Write out every item below word for word, with each line left unchanged.

___ Records provided ___

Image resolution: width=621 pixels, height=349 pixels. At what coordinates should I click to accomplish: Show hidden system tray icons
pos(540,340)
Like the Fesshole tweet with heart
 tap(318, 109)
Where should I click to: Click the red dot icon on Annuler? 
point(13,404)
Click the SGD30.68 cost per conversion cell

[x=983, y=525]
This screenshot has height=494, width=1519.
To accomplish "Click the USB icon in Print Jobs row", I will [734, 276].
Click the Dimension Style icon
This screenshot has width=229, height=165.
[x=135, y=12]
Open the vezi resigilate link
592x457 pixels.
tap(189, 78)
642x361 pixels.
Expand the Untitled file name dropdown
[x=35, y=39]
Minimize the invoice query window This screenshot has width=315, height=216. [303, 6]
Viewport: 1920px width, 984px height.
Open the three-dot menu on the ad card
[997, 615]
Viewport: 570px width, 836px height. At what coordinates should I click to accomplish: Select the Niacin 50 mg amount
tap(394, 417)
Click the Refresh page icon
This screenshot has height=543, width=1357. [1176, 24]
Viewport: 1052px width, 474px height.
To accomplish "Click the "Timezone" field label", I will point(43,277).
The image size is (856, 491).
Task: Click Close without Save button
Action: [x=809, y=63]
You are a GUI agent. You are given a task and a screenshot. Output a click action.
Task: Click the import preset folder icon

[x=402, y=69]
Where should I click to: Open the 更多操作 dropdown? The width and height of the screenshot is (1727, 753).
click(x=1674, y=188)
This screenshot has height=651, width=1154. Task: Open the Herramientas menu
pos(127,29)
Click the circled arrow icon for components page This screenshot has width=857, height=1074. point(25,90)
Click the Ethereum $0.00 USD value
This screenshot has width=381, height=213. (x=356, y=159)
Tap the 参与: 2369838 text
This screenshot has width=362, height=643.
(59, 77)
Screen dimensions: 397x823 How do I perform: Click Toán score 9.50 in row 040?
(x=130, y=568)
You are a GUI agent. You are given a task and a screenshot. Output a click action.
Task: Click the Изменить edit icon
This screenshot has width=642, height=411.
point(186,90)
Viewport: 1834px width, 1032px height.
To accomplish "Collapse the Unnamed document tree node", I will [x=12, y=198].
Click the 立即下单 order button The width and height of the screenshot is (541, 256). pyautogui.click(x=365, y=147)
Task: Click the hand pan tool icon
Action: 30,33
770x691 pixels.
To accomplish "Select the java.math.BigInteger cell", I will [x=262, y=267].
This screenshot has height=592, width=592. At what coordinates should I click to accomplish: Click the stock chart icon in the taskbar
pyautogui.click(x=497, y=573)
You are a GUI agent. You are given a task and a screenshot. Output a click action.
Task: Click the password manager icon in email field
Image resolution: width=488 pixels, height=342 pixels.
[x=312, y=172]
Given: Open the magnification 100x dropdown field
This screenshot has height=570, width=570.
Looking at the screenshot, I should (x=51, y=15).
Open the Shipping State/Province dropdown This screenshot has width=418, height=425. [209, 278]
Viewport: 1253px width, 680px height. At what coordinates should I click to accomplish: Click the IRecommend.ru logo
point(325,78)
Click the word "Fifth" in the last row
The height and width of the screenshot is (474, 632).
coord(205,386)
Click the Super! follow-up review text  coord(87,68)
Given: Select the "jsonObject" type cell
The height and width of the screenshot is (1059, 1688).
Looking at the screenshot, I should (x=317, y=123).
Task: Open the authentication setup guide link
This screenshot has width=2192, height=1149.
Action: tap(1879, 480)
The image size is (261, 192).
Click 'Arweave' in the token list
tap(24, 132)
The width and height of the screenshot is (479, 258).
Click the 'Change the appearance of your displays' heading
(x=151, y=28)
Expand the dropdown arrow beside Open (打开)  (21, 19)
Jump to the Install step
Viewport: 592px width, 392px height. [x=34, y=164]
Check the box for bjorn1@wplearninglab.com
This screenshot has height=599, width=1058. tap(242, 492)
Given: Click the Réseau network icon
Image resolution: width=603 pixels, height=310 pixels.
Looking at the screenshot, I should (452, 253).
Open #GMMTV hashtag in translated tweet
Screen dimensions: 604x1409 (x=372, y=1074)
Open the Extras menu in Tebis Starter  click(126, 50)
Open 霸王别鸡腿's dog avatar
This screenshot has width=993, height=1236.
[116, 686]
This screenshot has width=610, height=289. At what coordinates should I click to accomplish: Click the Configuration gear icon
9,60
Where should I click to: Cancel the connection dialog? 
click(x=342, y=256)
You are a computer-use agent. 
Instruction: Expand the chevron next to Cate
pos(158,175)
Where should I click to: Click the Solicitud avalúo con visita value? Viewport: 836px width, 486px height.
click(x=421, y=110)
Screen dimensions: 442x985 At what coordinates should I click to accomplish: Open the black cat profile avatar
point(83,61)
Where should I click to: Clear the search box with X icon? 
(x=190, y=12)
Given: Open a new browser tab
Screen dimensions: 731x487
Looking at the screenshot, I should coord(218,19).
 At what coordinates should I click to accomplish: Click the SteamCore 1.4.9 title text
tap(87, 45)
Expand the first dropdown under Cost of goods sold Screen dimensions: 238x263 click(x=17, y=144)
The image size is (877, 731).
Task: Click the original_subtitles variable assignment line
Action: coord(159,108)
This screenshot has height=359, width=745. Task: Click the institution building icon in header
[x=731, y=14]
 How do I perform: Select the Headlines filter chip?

___

- _Solution for this task_
Image resolution: width=621 pixels, height=349 pixels. At what coordinates should I click to accomplish: Show hidden system tray icons
pos(540,340)
Like the Fesshole tweet with heart
 tap(318, 109)
Where should I click to: Click the red dot icon on Annuler? 
point(13,404)
Click the SGD30.68 cost per conversion cell

[x=983, y=525]
This screenshot has height=494, width=1519.
To accomplish "Click the USB icon in Print Jobs row", I will [734, 276].
Click the Dimension Style icon
This screenshot has width=229, height=165.
[x=135, y=12]
Open the vezi resigilate link
592x457 pixels.
tap(189, 78)
642x361 pixels.
Expand the Untitled file name dropdown
[x=35, y=39]
Minimize the invoice query window This screenshot has width=315, height=216. [303, 6]
Viewport: 1920px width, 984px height.
Open the three-dot menu on the ad card
[997, 615]
Viewport: 570px width, 836px height. At what coordinates should I click to accomplish: Select the Niacin 50 mg amount
tap(394, 417)
Click the Refresh page icon
This screenshot has height=543, width=1357. [1176, 24]
Viewport: 1052px width, 474px height.
To accomplish "Click the "Timezone" field label", I will point(43,277).
The image size is (856, 491).
Task: Click Close without Save button
Action: [x=809, y=63]
You are a GUI agent. You are given a task and a screenshot. Output a click action.
Task: Click the import preset folder icon

[x=402, y=69]
Where should I click to: Open the 更多操作 dropdown? The width and height of the screenshot is (1727, 753).
click(x=1674, y=188)
This screenshot has height=651, width=1154. Task: Open the Herramientas menu
pos(127,29)
Click the circled arrow icon for components page This screenshot has width=857, height=1074. point(25,90)
Click the Ethereum $0.00 USD value
This screenshot has width=381, height=213. (x=356, y=159)
Tap the 参与: 2369838 text
This screenshot has width=362, height=643.
(59, 77)
Screen dimensions: 397x823 How do I perform: Click Toán score 9.50 in row 040?
(x=130, y=568)
You are a GUI agent. You are given a task and a screenshot. Output a click action.
Task: Click the Изменить edit icon
This screenshot has width=642, height=411.
point(186,90)
Viewport: 1834px width, 1032px height.
To accomplish "Collapse the Unnamed document tree node", I will [x=12, y=198].
Click the 立即下单 order button The width and height of the screenshot is (541, 256). pyautogui.click(x=365, y=147)
Task: Click the hand pan tool icon
Action: 30,33
770x691 pixels.
To accomplish "Select the java.math.BigInteger cell", I will [x=262, y=267].
This screenshot has height=592, width=592. At what coordinates should I click to accomplish: Click the stock chart icon in the taskbar
pyautogui.click(x=497, y=573)
You are a GUI agent. You are given a task and a screenshot. Output a click action.
Task: Click the password manager icon in email field
Image resolution: width=488 pixels, height=342 pixels.
[x=312, y=172]
Given: Open the magnification 100x dropdown field
This screenshot has height=570, width=570.
Looking at the screenshot, I should (x=51, y=15).
Open the Shipping State/Province dropdown This screenshot has width=418, height=425. [209, 278]
Viewport: 1253px width, 680px height. At what coordinates should I click to accomplish: Click the IRecommend.ru logo
point(325,78)
Click the word "Fifth" in the last row
The height and width of the screenshot is (474, 632).
coord(205,386)
Click the Super! follow-up review text  coord(87,68)
Given: Select the "jsonObject" type cell
The height and width of the screenshot is (1059, 1688).
Looking at the screenshot, I should (x=317, y=123).
Task: Open the authentication setup guide link
This screenshot has width=2192, height=1149.
Action: tap(1879, 480)
The image size is (261, 192).
Click 'Arweave' in the token list
tap(24, 132)
The width and height of the screenshot is (479, 258).
Click the 'Change the appearance of your displays' heading
(x=151, y=28)
Expand the dropdown arrow beside Open (打开)  (21, 19)
Jump to the Install step
Viewport: 592px width, 392px height. [x=34, y=164]
Check the box for bjorn1@wplearninglab.com
This screenshot has height=599, width=1058. tap(242, 492)
Given: Click the Réseau network icon
Image resolution: width=603 pixels, height=310 pixels.
Looking at the screenshot, I should (452, 253).
Open #GMMTV hashtag in translated tweet
Screen dimensions: 604x1409 (x=372, y=1074)
Open the Extras menu in Tebis Starter  click(126, 50)
Open 霸王别鸡腿's dog avatar
This screenshot has width=993, height=1236.
[116, 686]
This screenshot has width=610, height=289. At what coordinates should I click to accomplish: Click the Configuration gear icon
9,60
Where should I click to: Cancel the connection dialog? 
click(x=342, y=256)
You are a computer-use agent. 
Instruction: Expand the chevron next to Cate
pos(158,175)
Where should I click to: Click the Solicitud avalúo con visita value? Viewport: 836px width, 486px height.
click(x=421, y=110)
Screen dimensions: 442x985 At what coordinates should I click to accomplish: Open the black cat profile avatar
point(83,61)
Where should I click to: Clear the search box with X icon? 
(x=190, y=12)
Given: Open a new browser tab
Screen dimensions: 731x487
Looking at the screenshot, I should coord(218,19).
 At what coordinates should I click to accomplish: Click the SteamCore 1.4.9 title text
tap(87, 45)
Expand the first dropdown under Cost of goods sold Screen dimensions: 238x263 click(x=17, y=144)
The image size is (877, 731).
Task: Click the original_subtitles variable assignment line
Action: coord(159,108)
This screenshot has height=359, width=745. Task: Click the institution building icon in header
[x=731, y=14]
 How do I perform: Select the Headlines filter chip?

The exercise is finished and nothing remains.